Most plants will do it if maximized light and nutes are given. It's just a plants way of improving it's light gathering capibility by growing additional leaf.


----------



## HydrO PasSiOn (Apr 1, 2007)

thanks stoney. you think i can start adding nutes now?


----------



## Stoney Bud (Apr 1, 2007)

HydrO PasSiOn said:
			
		

> thanks stoney. you think i can start adding nutes now?


If you do, I wouldn't use any beyond 1/8th strength. Those little beings are pretty young still.


----------



## HydrO PasSiOn (Apr 1, 2007)

ill just wait then because i think there pretty healthy without them. thanks man. when should i add them?


----------



## Dizoelio (Apr 1, 2007)

Sup Dr0, on ferts I started mine on such a light formula.  I use Flora Nova with superthrive in spray bottle and spray emdown.   They love it.   In my watering I plain water but my soil has ferts in it, MG 3month mix stillin there topped with Ocean Forest by fox farms.   

At least with a light spray I think it is easier to direct the dosage, especially if the plants have ferts inthe soil already.

I have nonute burn, nothing bad with em and allhappy plants.  

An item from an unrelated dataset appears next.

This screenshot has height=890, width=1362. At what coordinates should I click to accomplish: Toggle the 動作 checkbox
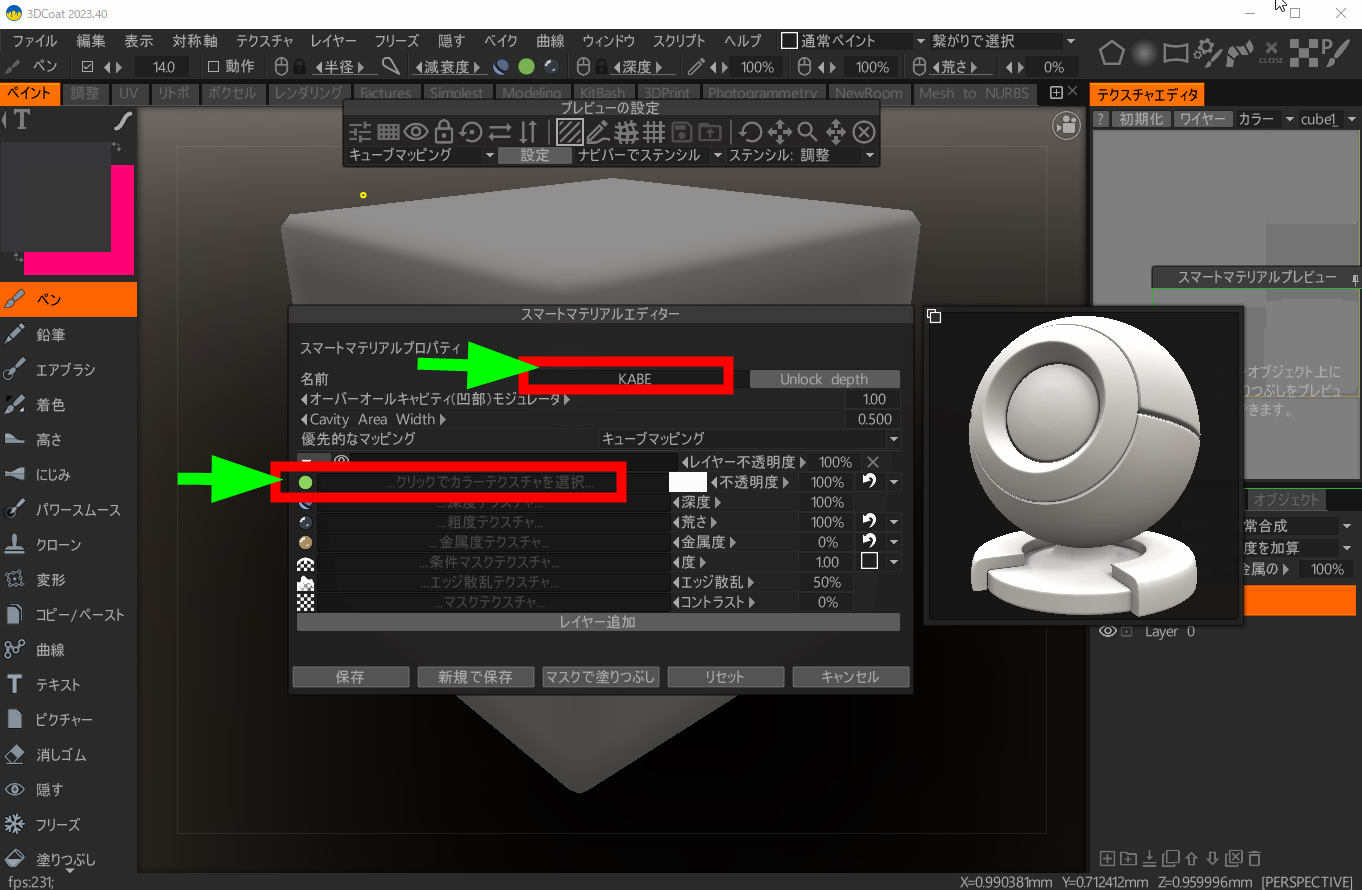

If you are eager touse ferts try it in a spray bottle,results can come on asfast as 24 hours.


----------



## HydrO PasSiOn (Apr 1, 2007)

ay Diz i think im gonna wait on the first for another week or so. then im just goin to 20-20-20


----------



## DLtoker (Apr 1, 2007)

Speaking of superthrive... It is the most amazing mystery mixes I have ever come across.  If you want to see vigorous growth you need to use it just once and immediately you can see the results.  In short, if your not growing organic, _use it_.


----------



## HydrO PasSiOn (Apr 1, 2007)

thanks DL where do you get that at? home depot?


----------



## DLtoker (Apr 1, 2007)

I heard Brouli say that walmart has it, and he is from the south.  I need to go to my hydro shop to get that... At least this time of year I need to.


----------



## HydrO PasSiOn (Apr 1, 2007)

thanks man


----------



## TruTHC (Apr 2, 2007)

i got my superthrive at homedepot. it was hanging inside the store where the indoor plants stuff are, like perlites and stuff. i got it for about 5$


----------



## HydrO PasSiOn (Apr 2, 2007)

thanks thc


----------



## TruTHC (Apr 2, 2007)

np, i do wonder when should i use superthrive too. my plants are 24days old, dwc hydro and i just switch to GH FLora series nute so i wanna see how this nute work then add superthrive. altho i have one plant in soil and it have about 6leaves now i use a 32oz spray bottle and i added 1drop of superthrive then spray the soil really moist but i didnt notice any different so i added 3 more drop to my sprayer. and sprayed the leaves and wet the soil again. goodluck man.


----------



## Stoney Bud (Apr 2, 2007)

TruTHC said:
			
		

> i just switch to GH FLora series nute so i wanna see how this nute work then add superthrive.


Me too man. I'm watching your experiment. Let me know if I can help. I've wondered the same thing.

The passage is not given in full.